> Activity: Read through the records below and copy each line that uses the word "agent".

> Data shown:
"""

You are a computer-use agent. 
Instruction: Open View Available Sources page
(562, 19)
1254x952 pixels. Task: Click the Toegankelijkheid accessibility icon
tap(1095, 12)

"""
"""

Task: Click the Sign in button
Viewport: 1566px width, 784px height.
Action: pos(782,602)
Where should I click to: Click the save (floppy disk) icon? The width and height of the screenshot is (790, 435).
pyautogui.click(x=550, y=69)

"""
"""

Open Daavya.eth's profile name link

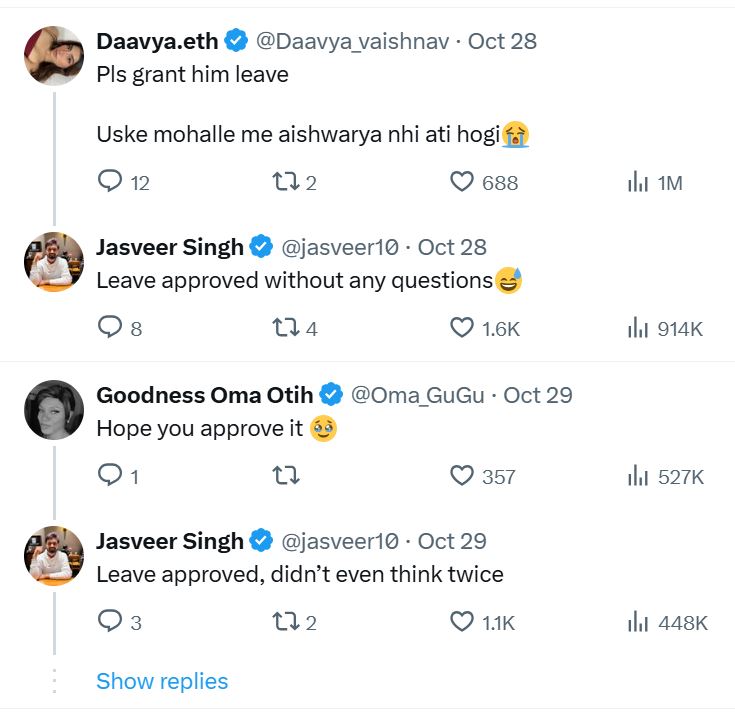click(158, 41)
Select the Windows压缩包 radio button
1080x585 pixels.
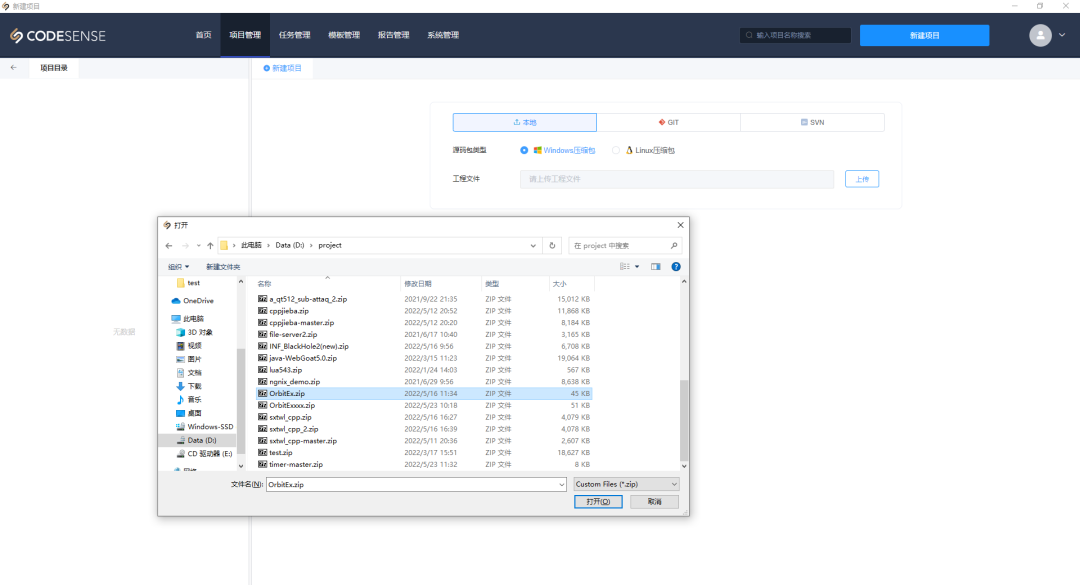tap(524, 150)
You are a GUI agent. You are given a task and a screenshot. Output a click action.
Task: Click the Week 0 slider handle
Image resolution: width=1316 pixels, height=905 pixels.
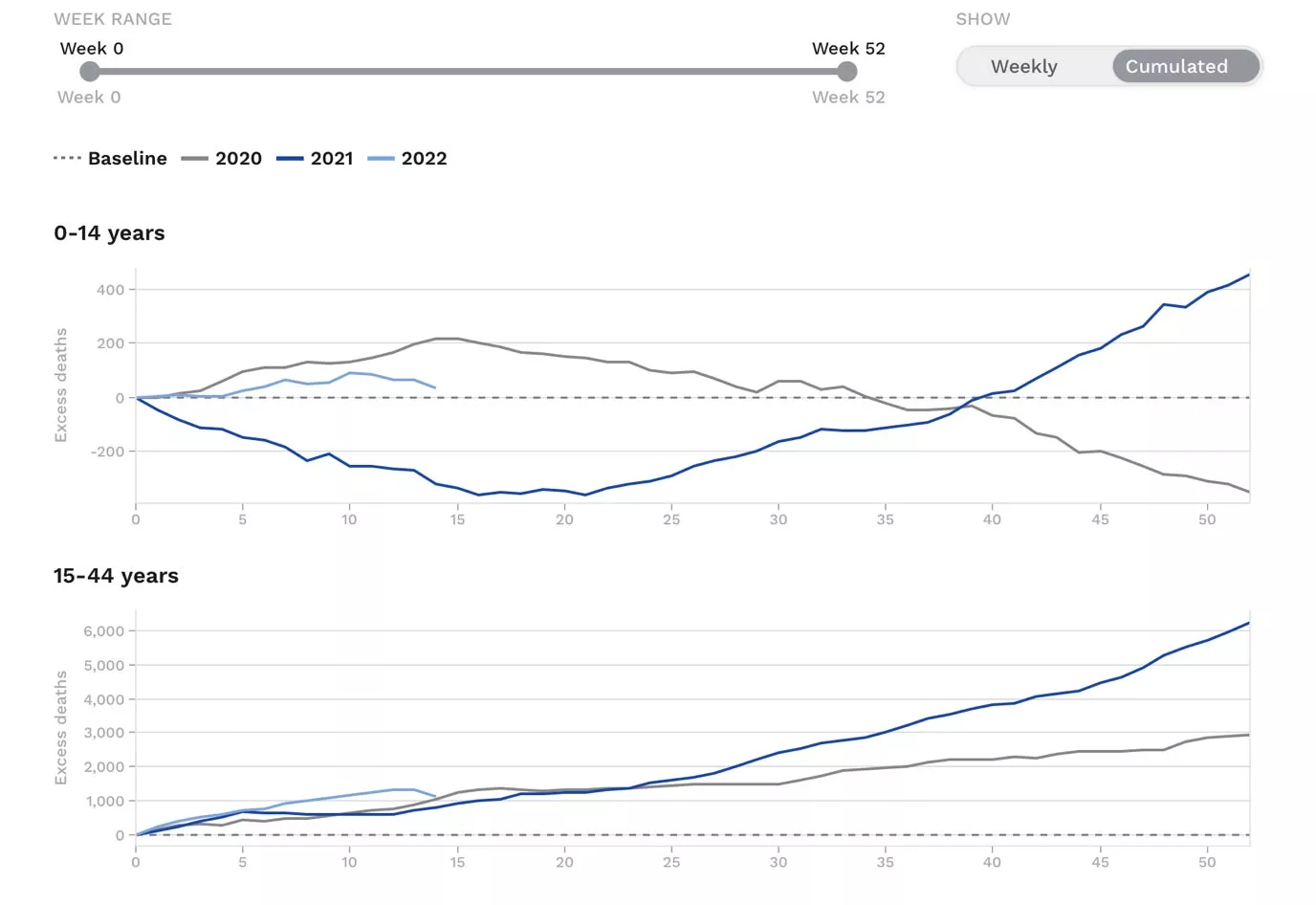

"""

> Task output:
You are a computer-use agent. 
You are a GUI agent. You are given a task and a screenshot. Output a click action.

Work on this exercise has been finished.